A intenção foi cobrar o cumprimento, por parte da empresa, da Convenção Coletiva 2012, que determina pisos salariais para funcionários do setor privado da Saúde.

A Convenção determina pisos para auxiliares e técnicos de laboratório de R$ 680,00 e R$ 720,00, respectivamente. No entanto, a DASA, apontada como o maior laboratório das Américas, passa por cima da lei, do sindicato e dos funcionários e paga apenas R$565,00, abaixo dos pisos e inclusive do salário mínimo, atualmente fixado em R$622,00.

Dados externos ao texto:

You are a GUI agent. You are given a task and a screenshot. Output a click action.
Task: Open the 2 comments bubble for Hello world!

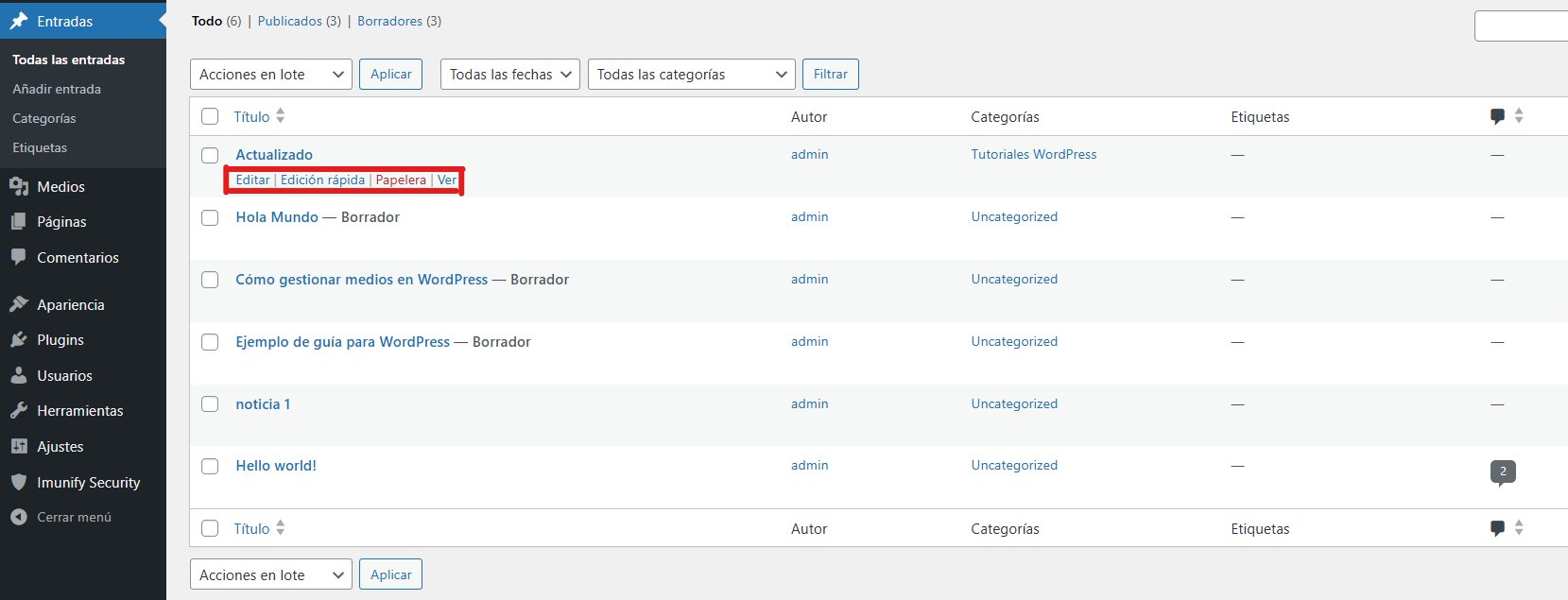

“Para burlar a lei, a DASA criou uma profissão que não existe e, portanto, não tem piso regulamentado: a de auxiliar de coleta. O Sindsaúde demandou que a carteira de trabalho dos funcionários seja assinada como deve: auxiliar de laboratório ou técnico de laboratório, e assim a empresa cumpra tudo que determina a Convenção”, explica a secretária-geral do Sindsaúde, Marta Brandão.

Clientes correm perigo

Em nota, o Sindsaúde adverte aos clientes da DASA que todos os laboratórios contratam auxiliares e técnicos de laboratórios, profissionais preparados para exercer, com segurança, a profissão de colher e analisar o sangue.

“Esta empresa preocupa-se apenas com o lucro, prestando um serviço de qualidade duvidosa, pois a atividade de um laboratório exige o auxiliar e o técnico de laboratório. Este serviço tão essencial aos seres humanos não pode ser prestado por uma profissão criada ao sabor do lucro e em prejuízo, portanto, da qualidade”, alerta.

Além das manifestações na porta da DASA (a última foi realizada no dia 3/4), o Sindsaúde denunciou a conduta abusiva da empresa aos órgãos de fiscalização.